Quegli alberi, costellati di cadaveri, scheletri, foto, disperati messaggi di
addio, diari, peluche, d’un tratto diventano meno spaventosi e sembrano
accogliere, e quasi abbracciare, il tormento del protagonista. Un uomo come
tanti, né migliore né peggiore di altri, nel quale ognuno di noi potrebbe per
qualche aspetto rivedersi, soprattutto quando, a seguito di un evento
particolarmente doloroso, ci troviamo a fare il punto sulla nostra vita…a
chiederci se le nostre scelte hanno avuto un senso, se siamo stati capaci di
capire e apprezzare le cose veramente importanti, dando valore ai sentimenti e
agli affetti prima che la vita ce li togliesse.

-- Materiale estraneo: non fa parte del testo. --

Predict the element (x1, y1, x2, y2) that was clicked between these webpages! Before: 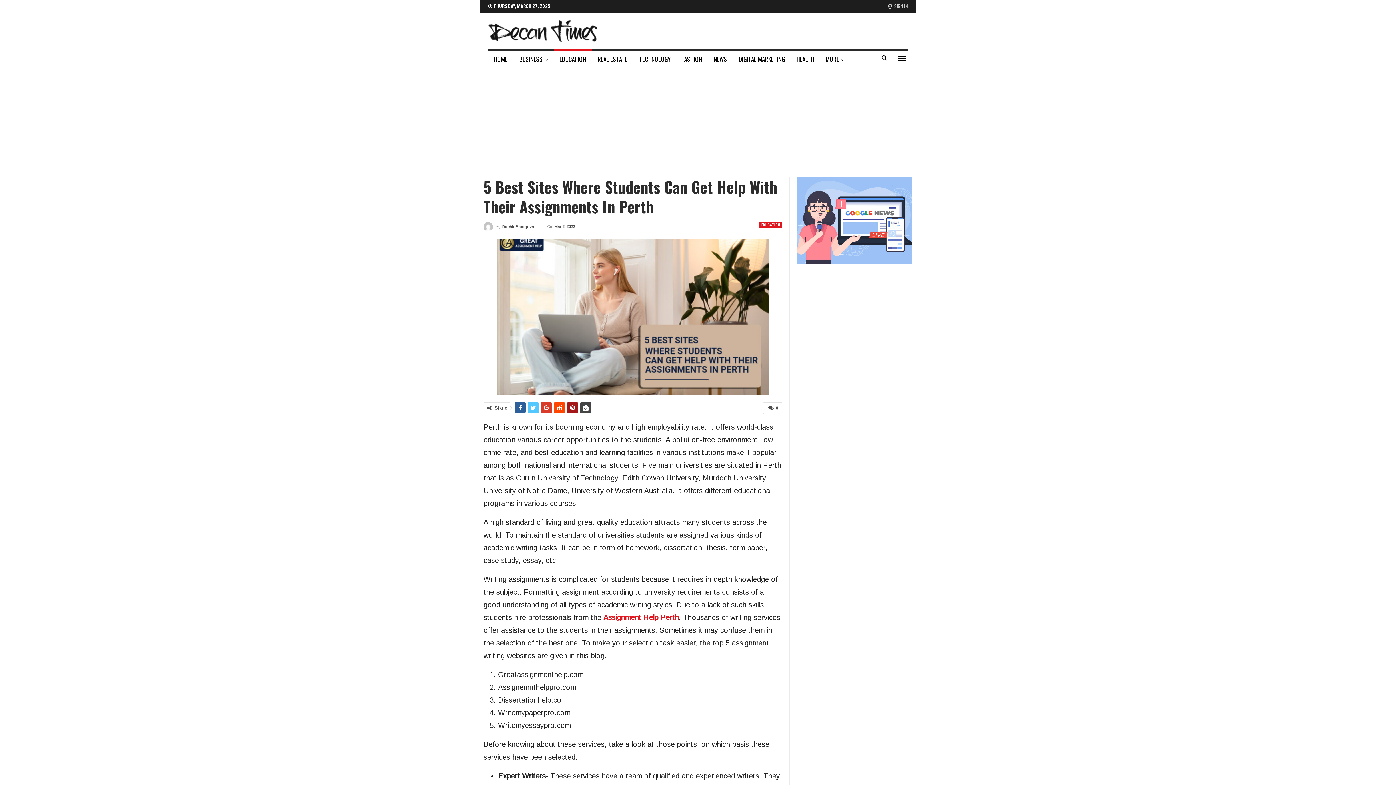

Una drammatica storia d’amore,
l’amore di un uomo e di una donna che, dopo anni di matrimonio, non riescono
più ad esprimersi il forte sentimento che ancora li lega, ma solo
l’insoddisfazione per un rapporto nel quale non si riconoscono più ed il
rancore per tutte quelle volte in cui, invece di tentare di comunicare, sono
stati solo capaci di farsi reciprocamente del male. Una coppia che riscopre la
complicità e la tenerezza solo quando ormai è troppo tardi.
Eppure “La foresta dei
sogni” non è un film di rassegnazione, di sconfitta e di morte, ma un film che
scava nell’animo del protagonista (e nel nostro), un percorso di consapevolezza
e rinascita. Un’intensa e profonda celebrazione dell’Amore e della Vita.